Data excerpts —
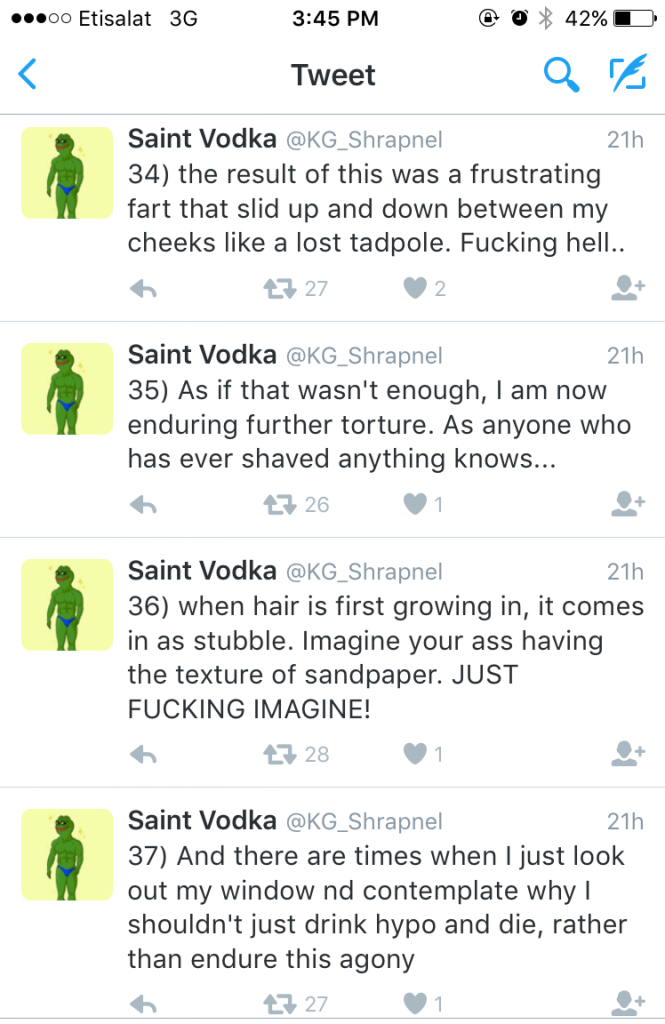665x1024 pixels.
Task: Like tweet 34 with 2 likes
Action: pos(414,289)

==

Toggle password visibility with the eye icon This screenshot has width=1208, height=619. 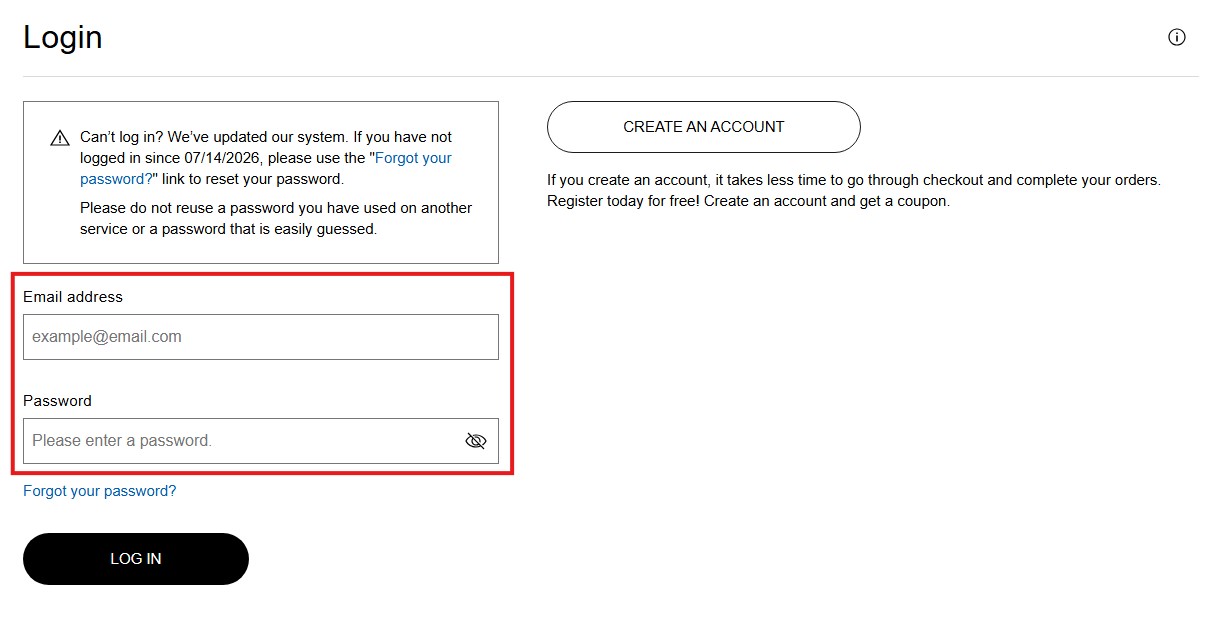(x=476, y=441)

* * *

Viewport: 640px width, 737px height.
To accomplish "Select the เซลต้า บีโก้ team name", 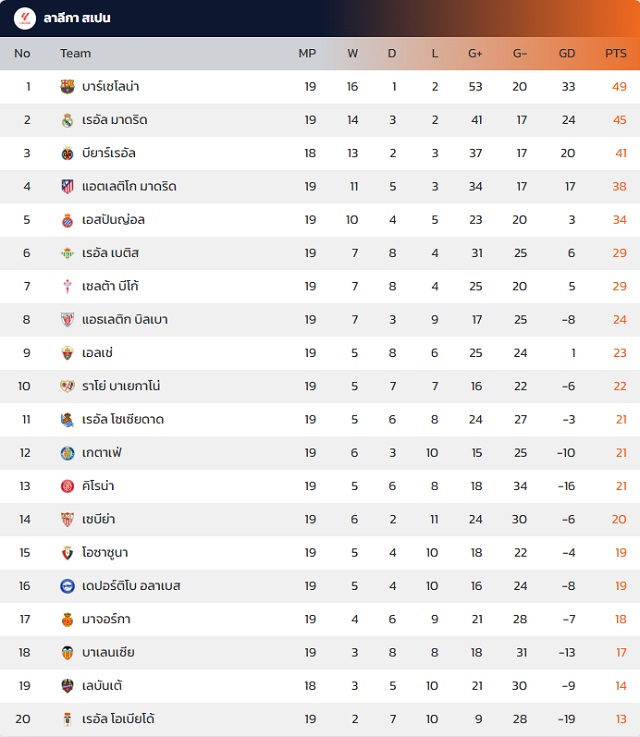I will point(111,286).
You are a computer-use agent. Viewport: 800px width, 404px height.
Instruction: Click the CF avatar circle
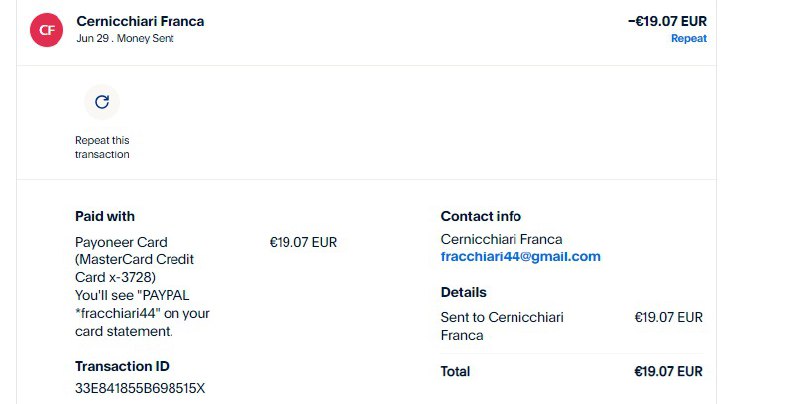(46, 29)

Your task — Whenever a line in the material above holds the string "Viewport", copy that line in full.

Answer for this exercise —
Viewport: 640px width, 737px height.
You are a computer-use agent. Viewport: 800px width, 404px height.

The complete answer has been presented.